Exercise details – This exercise calls for every record to be returned exactly, with pictures removed.

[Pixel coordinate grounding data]

· · · · ·

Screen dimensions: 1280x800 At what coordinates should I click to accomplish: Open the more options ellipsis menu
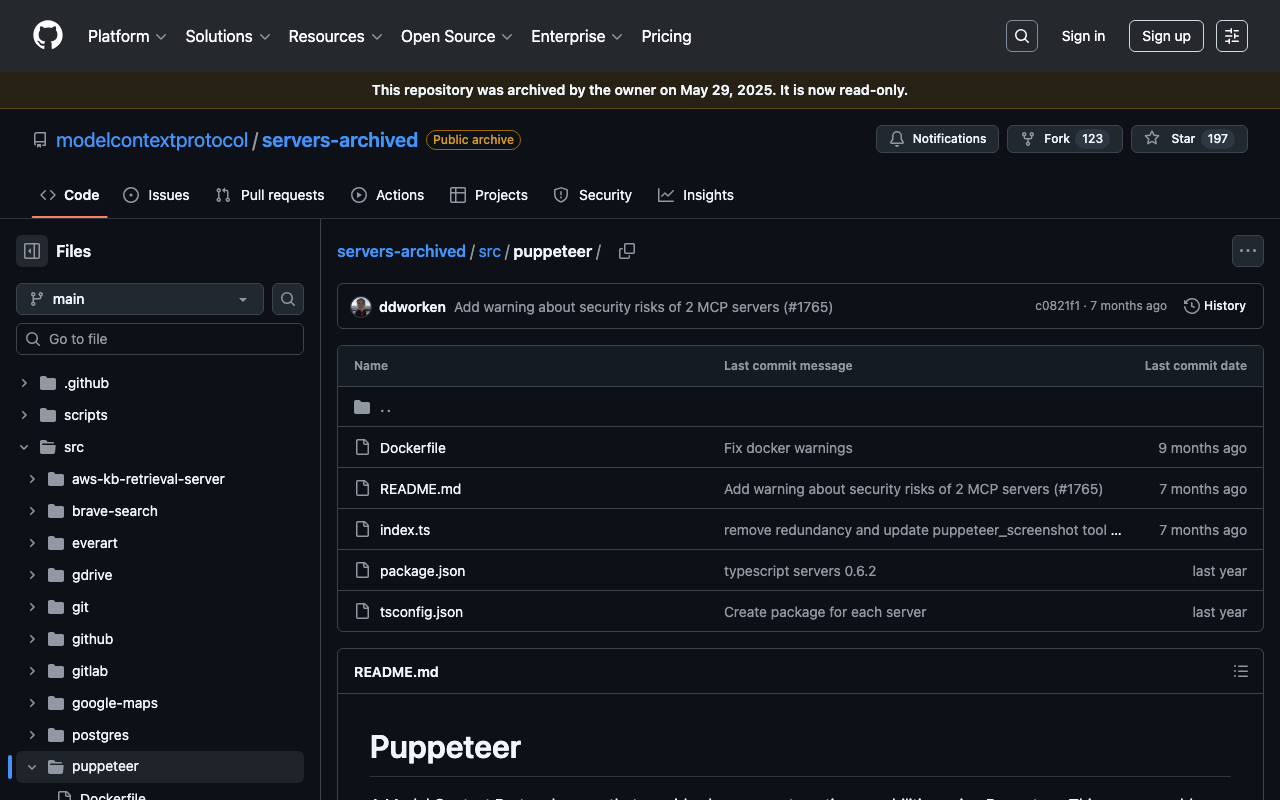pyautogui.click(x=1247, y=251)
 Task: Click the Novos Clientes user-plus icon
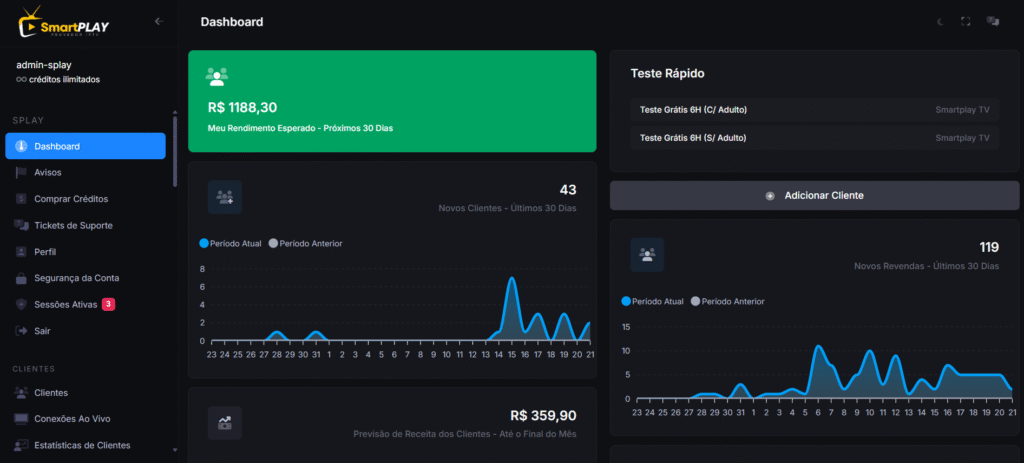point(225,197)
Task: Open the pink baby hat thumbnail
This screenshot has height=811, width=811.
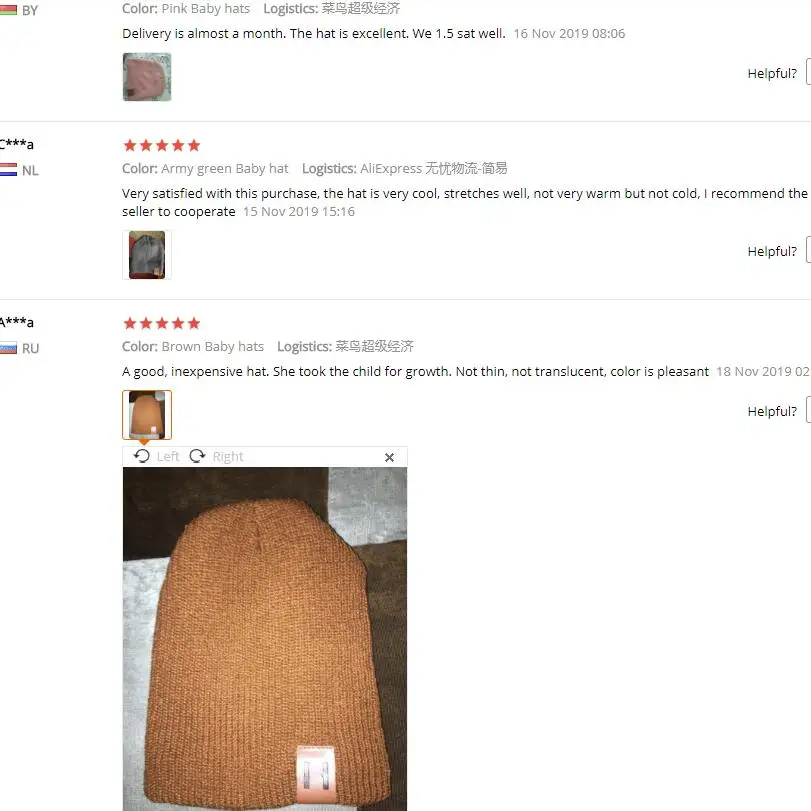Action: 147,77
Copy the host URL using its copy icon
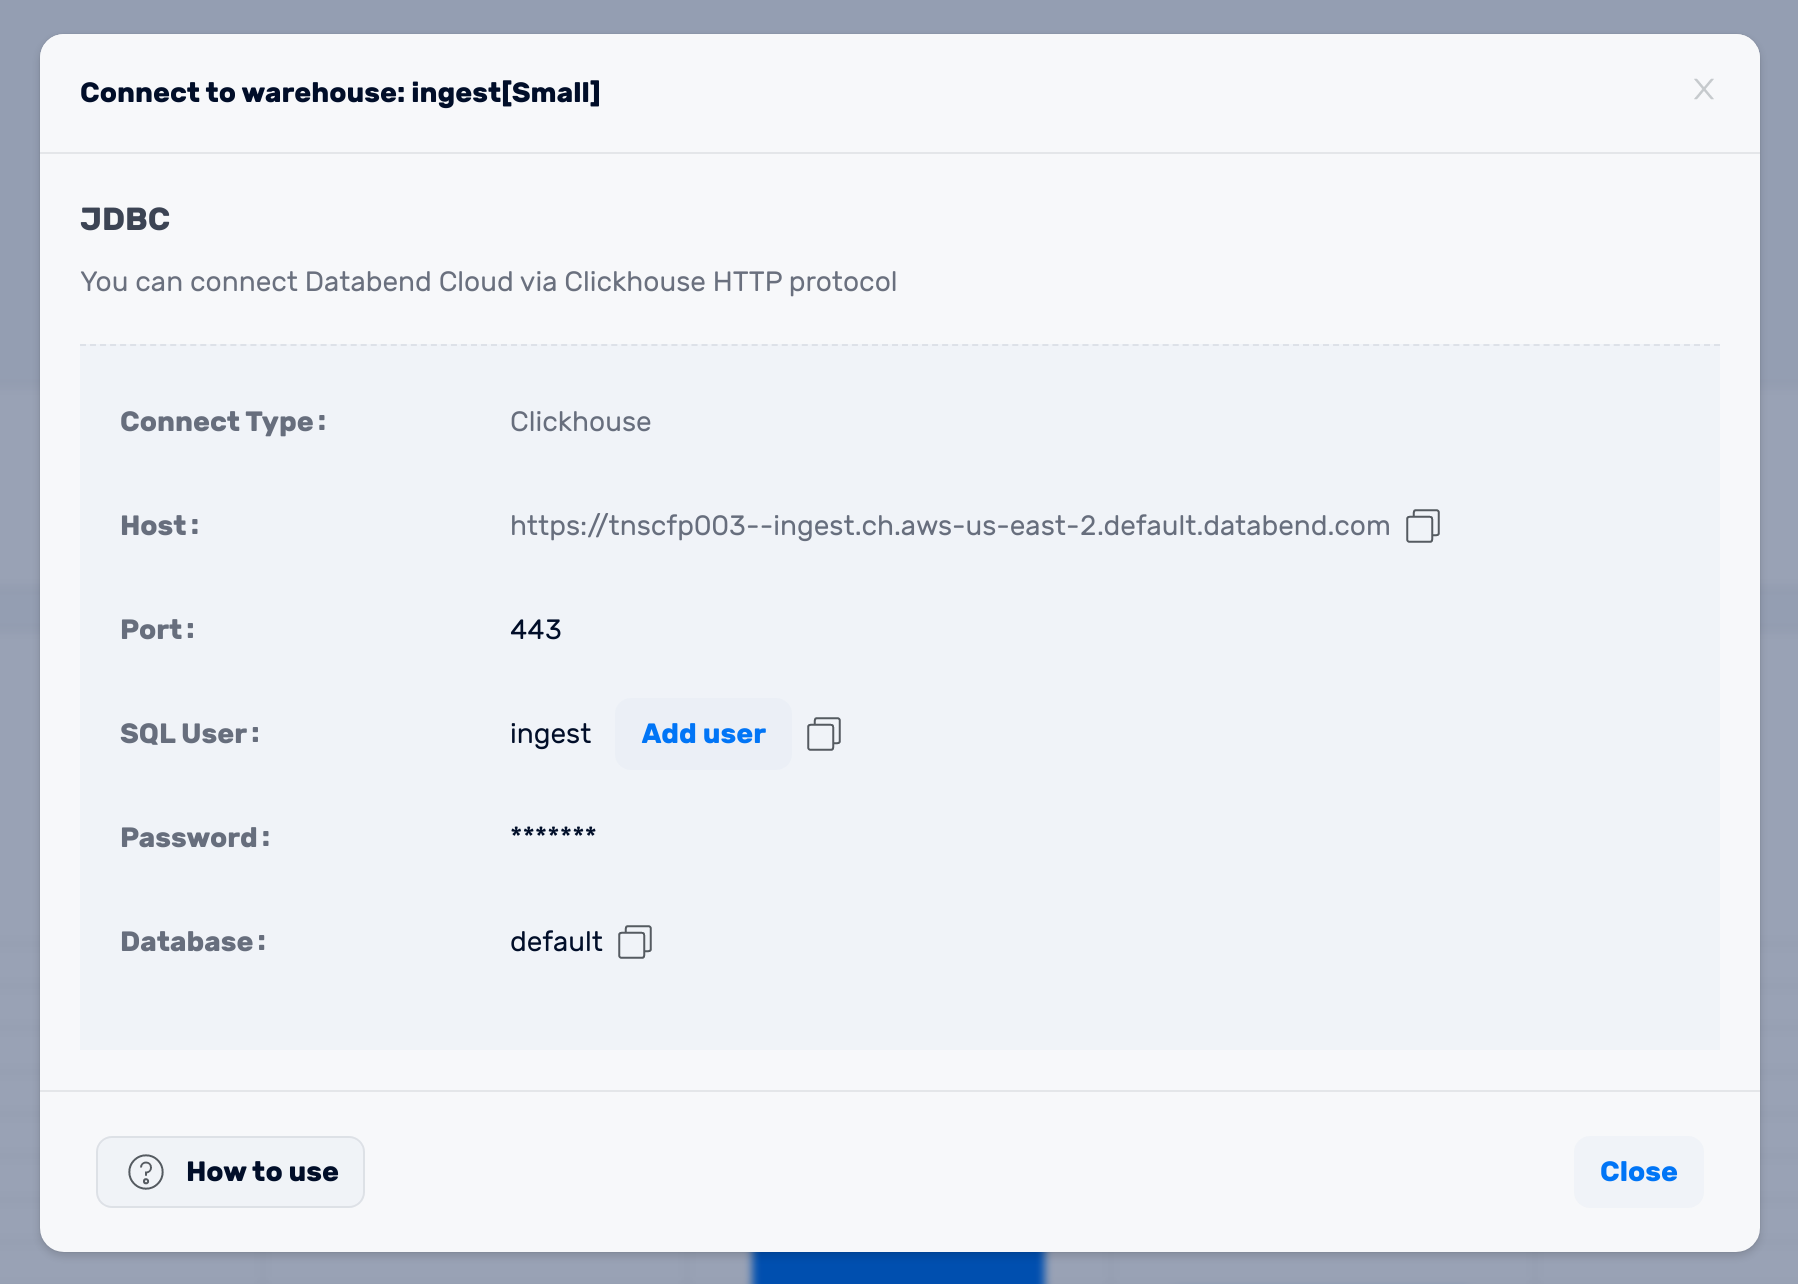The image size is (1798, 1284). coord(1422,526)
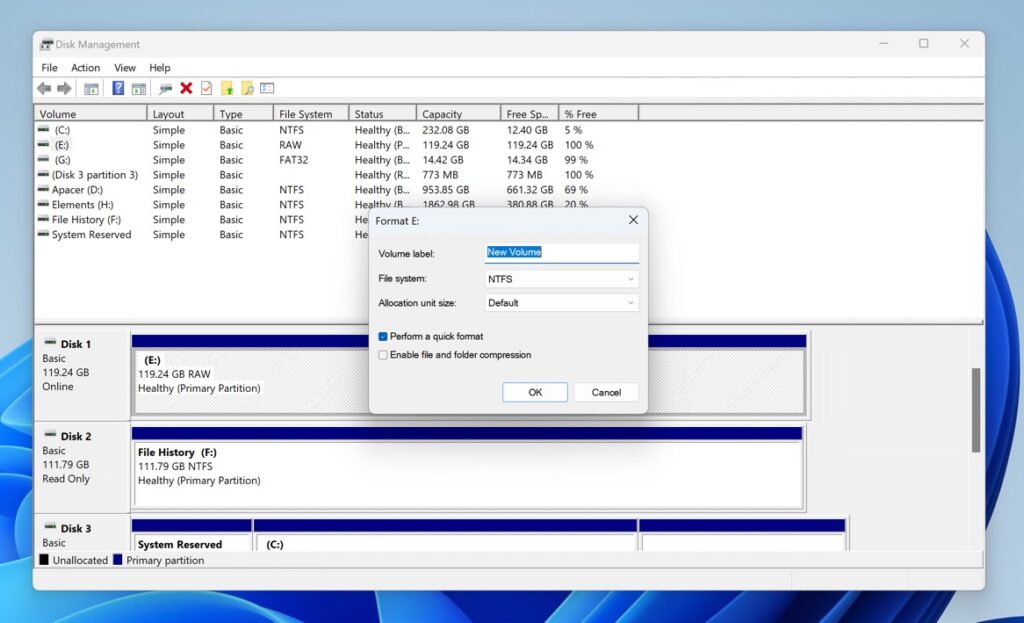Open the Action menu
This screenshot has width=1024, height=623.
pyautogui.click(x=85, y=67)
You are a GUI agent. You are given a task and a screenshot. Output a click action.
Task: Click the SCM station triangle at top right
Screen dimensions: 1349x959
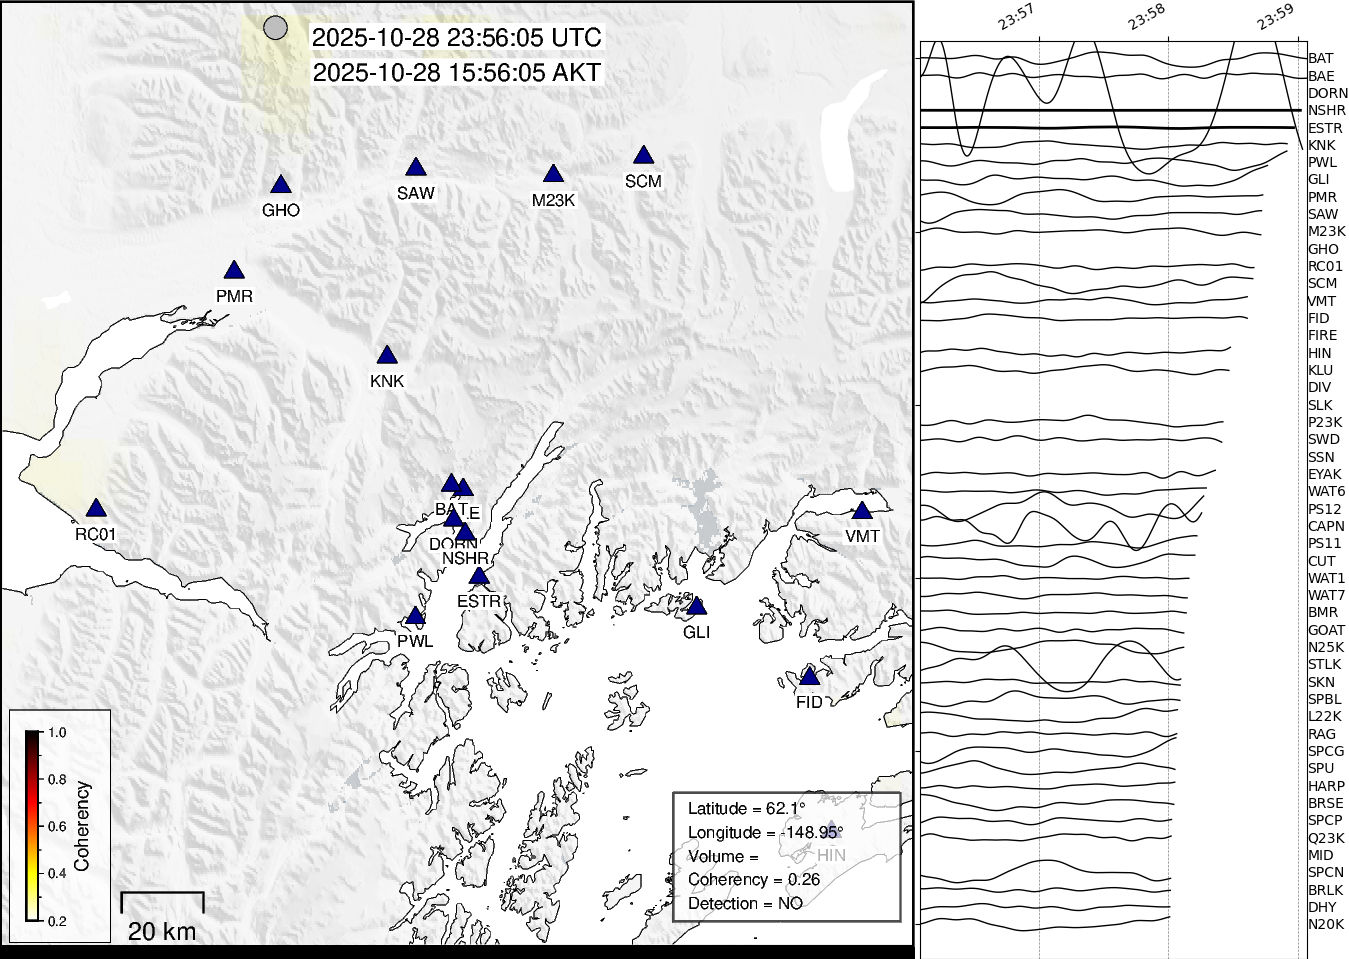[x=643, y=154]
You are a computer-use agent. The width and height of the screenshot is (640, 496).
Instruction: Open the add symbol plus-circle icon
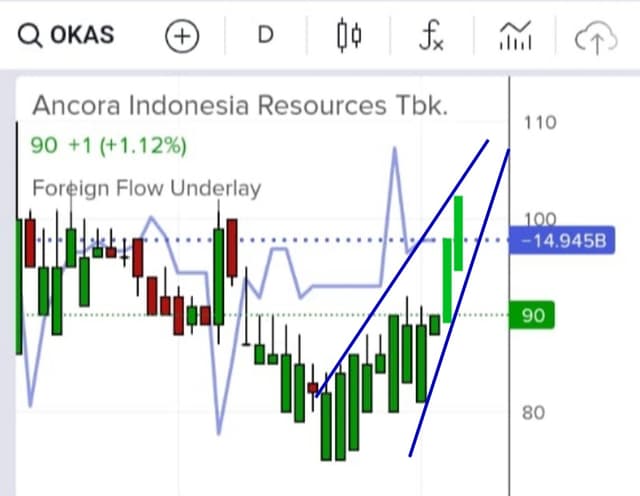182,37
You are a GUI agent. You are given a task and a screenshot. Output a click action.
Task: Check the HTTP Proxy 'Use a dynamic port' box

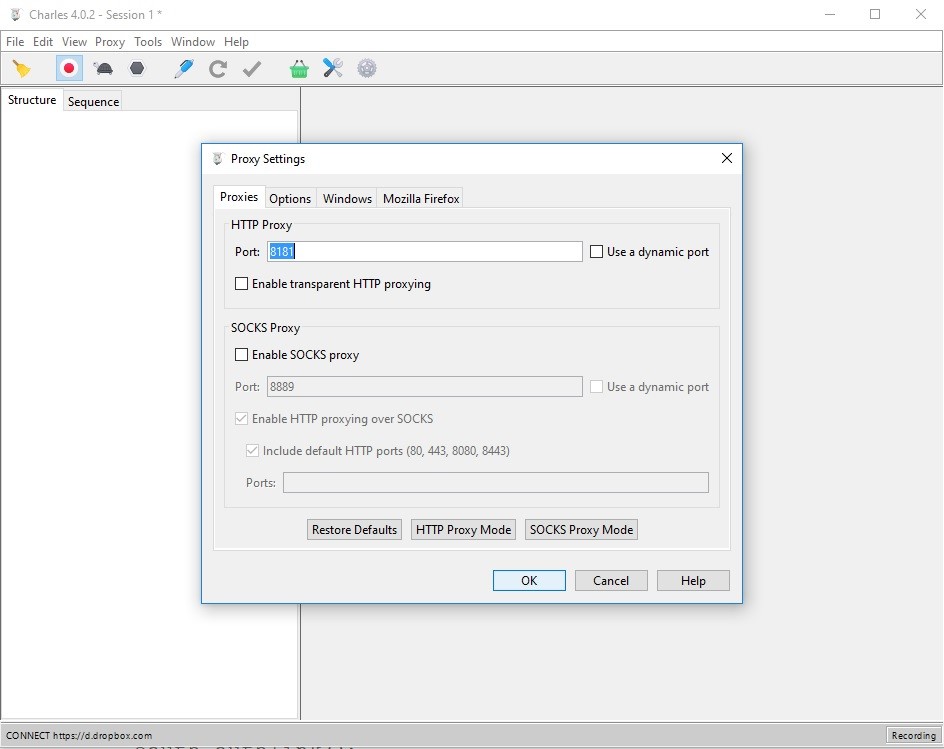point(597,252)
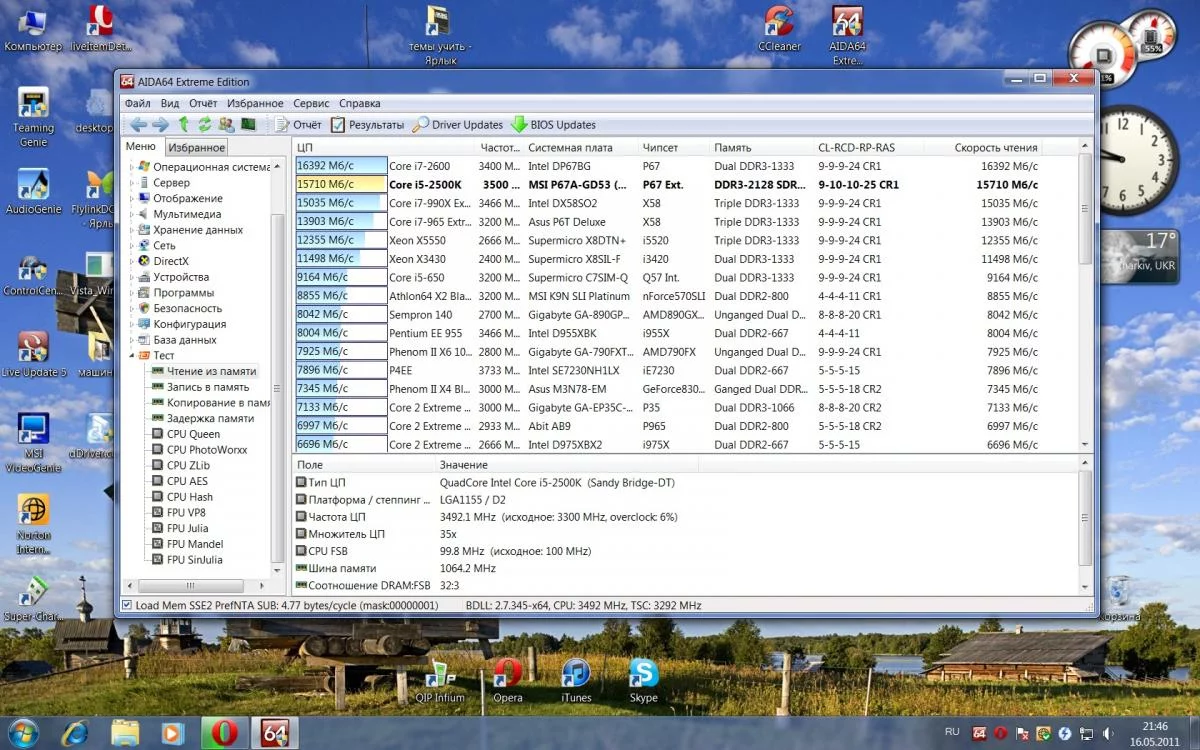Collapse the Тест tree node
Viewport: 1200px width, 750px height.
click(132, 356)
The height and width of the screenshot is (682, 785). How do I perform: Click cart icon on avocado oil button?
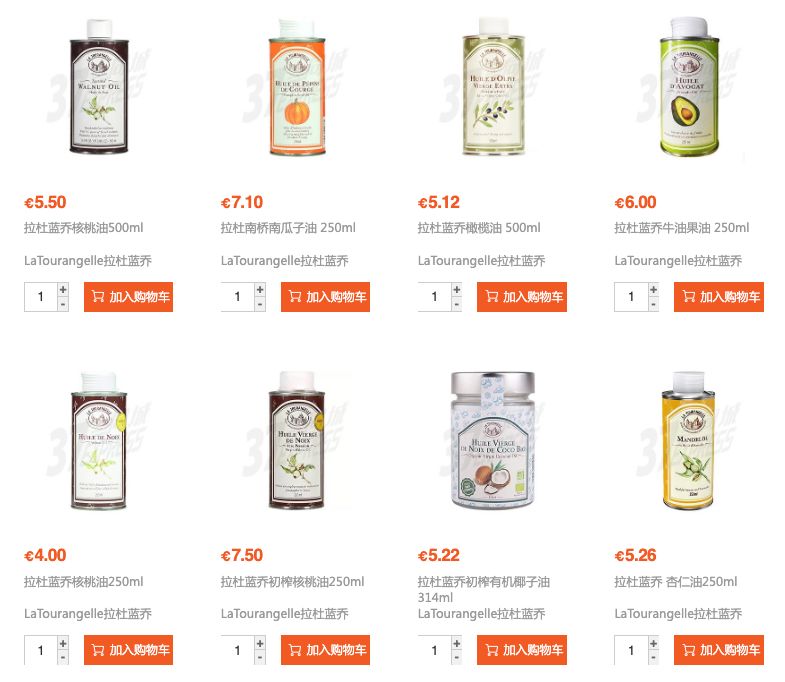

· · · · ·

Solution to the problem –
Screen dimensions: 1280x800 At what coordinates should I click to accomplish: Open the more options ellipsis menu
pyautogui.click(x=1247, y=251)
 Task: Click the Novos Clientes user-plus icon
point(225,197)
Task: Open the pink baby hat thumbnail
This screenshot has height=811, width=811.
Action: 147,77
Copy the host URL using its copy icon
The image size is (1798, 1284). coord(1422,526)
Open the Action menu
This screenshot has width=1024, height=623.
pyautogui.click(x=85, y=67)
You are a GUI agent. You are given a task and a screenshot. Output a click action.
Task: Click the SCM station triangle at top right
Screen dimensions: 1349x959
[x=643, y=154]
You are a computer-use agent. The width and height of the screenshot is (640, 496).
Instruction: Open the add symbol plus-circle icon
182,37
You are a GUI agent. You are given a task and a screenshot. Output a click action.
Task: Check the HTTP Proxy 'Use a dynamic port' box

point(597,252)
Collapse the Тест tree node
Viewport: 1200px width, 750px height.
click(132, 356)
The height and width of the screenshot is (682, 785). How do I perform: Click cart icon on avocado oil button?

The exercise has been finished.